_Enunciado:_
Responda com base na reportagem sobre a investigação do Gaeco:
(a) Quantas páginas tem o documento ao qual O POVO teve acesso?
(b) Segundo o promotor Adriano Saraiva, em qual divisão da PC-CE os agentes envolvidos no esquema atuavam?
(c) Em quantos núcleos a quadrilha era dividida, e quais eram eles?

_Trecho do texto:_

━━━━━━━━━━

Investigação realizada pelo Grupo de Atuação Especial de Combate às Organizações Criminosas (Gaeco), do Ministério Público do Ceará (MPCE), aponta envolvimento de duas delegadas e 24 policiais civis em um esquema de tráfico de drogas, extorsão e fraude processual. O grupo, segundo o órgão investigador, teria se aliado a outros seis traficantes para obter vantagem ilícita no comércio ilegal de entorpecentes. De acordo com denúncia encaminhada pelo MPCE ao Poder Judiciário do Ceará, os agentes podem ter cobrado entre R$ 400 e R$ 1 milhão a um suspeito de tráfico de drogas para livrá-lo da cadeia.
O documento, de 298 páginas, ao qual O POVO teve acesso,
ainda aponta a participação direta dos agentes da Polícia Civil do Ceará
(PC-CE) em crimes como tortura, extorsão, peculato, denunciação caluniosa,
falsidade ideológica, falso testemunho e favorecimento pessoal. Diante dos
indícios apresentados pelo órgão, a Justiça acatou parcialmente a denúncia, e
determinou o afastamento de todos os acusados de suas funções públicas. Eles
também serão obrigados a usar tornozeleira eletrônica e terão seus sigilos
bancário e fiscal quebrados para o aprofundamento das investigações.
Segundo o promotor de Justiça Adriano Saraiva,
um dos responsáveis pela denúncia enviada ao Judiciário, os agentes envolvidos
no esquema atuavam dentro da Divisão de Combate ao Tráfico de Drogas (Denarc),
departamento vinculado à PC-CE que tem como principal objetivo o combate à
venda ilegal de entorpecentes. “Descobrimos, nas investigações, que existia uma
organização criminosa formada por policiais, delegadas e informantes
[traficantes] instalada dentro da própria Delegacia de Combate ao Tráfico de
Drogas”, frisou o promotor.
Ainda de acordo com Saraiva, a quadrilha era
dividida em três núcleos: o das das delegadas – cujo objetivo, segundo ele, era
a promoção pessoal das profissionais, por meio de abordagens fraudadas e falsas
apreensões de drogas – o dos inspetores, que executavam as abordagens, e o dos
informantes (traficantes), que era remunerado por fornecer informações que
facilitassem a extorsão de grupos criminosos rivais. “Eles [agentes da PC-CE]
procuravam um traficante que era desafeto de outro, com potencial de apreender
muita droga, e esse traficante do grupo rival era abordado, o entorpecente era
apreendido e muitas vezes se negociava a liberdade desse traficante preso em
troca de dinheiro”, explica o promotor, acrescentando que, em alguns casos, os
traficantes extorquidos também passavam a colaborar com a organização
criminosa.

━━━━━━━━━━

_Dados de entrada:_

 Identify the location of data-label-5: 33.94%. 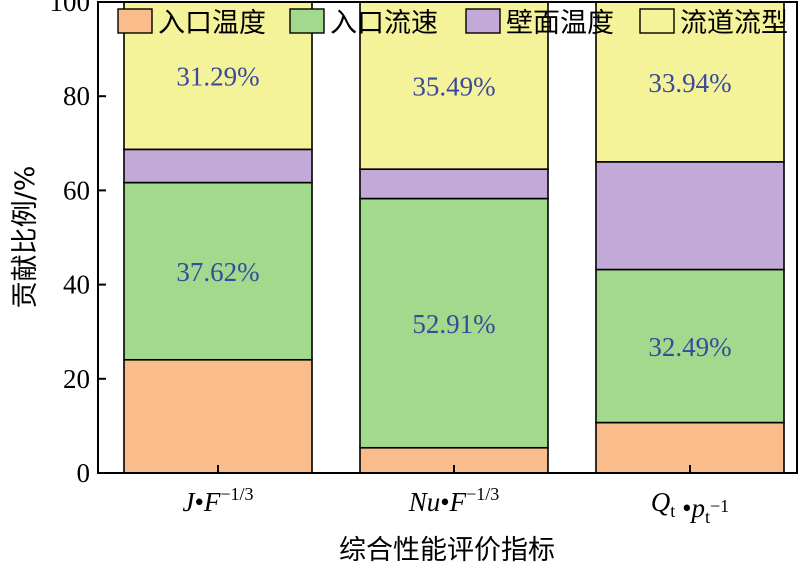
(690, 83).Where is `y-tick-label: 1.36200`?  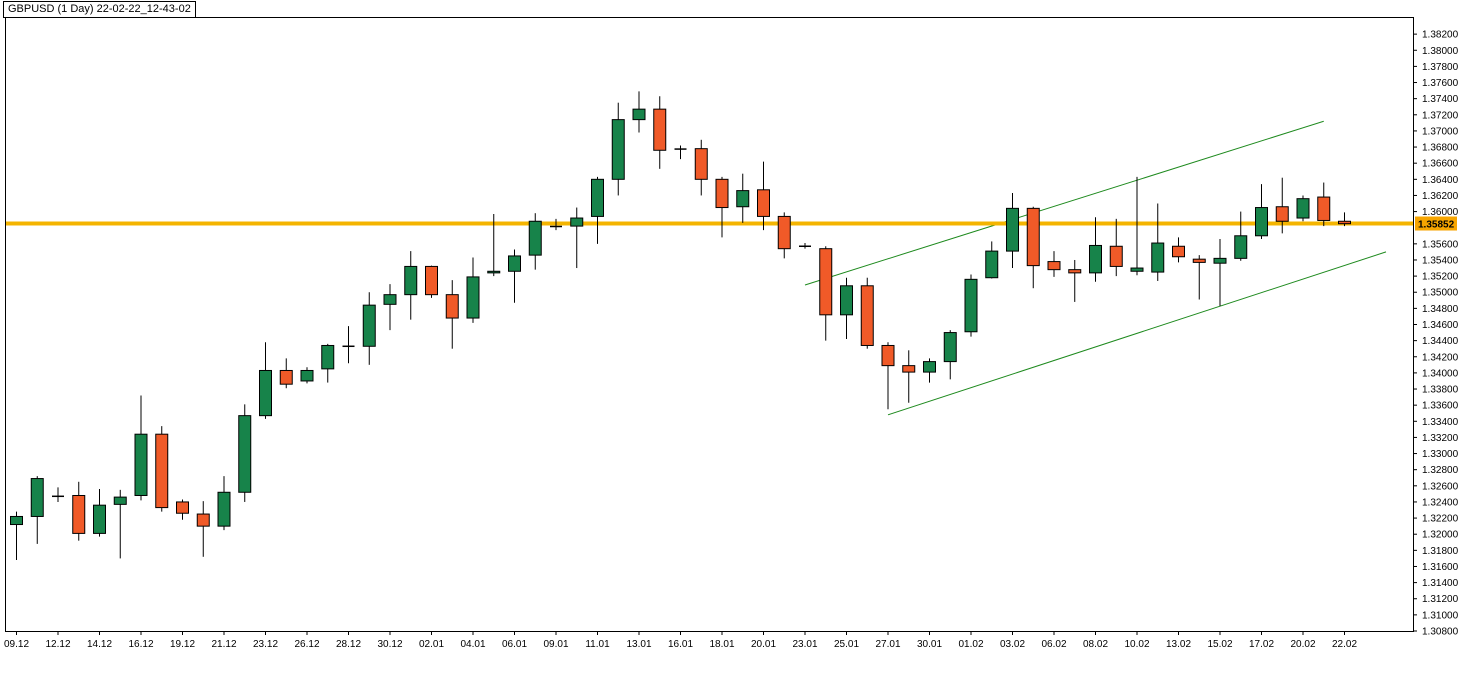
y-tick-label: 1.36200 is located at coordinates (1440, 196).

━━━━━━━━━━

_Resposta:_
(a) 298 páginas.
(b) Na Divisão de Combate ao Tráfico de Drogas (Denarc).
(c) Em três núcleos: o das delegadas, o dos inspetores e o dos informantes (traficantes).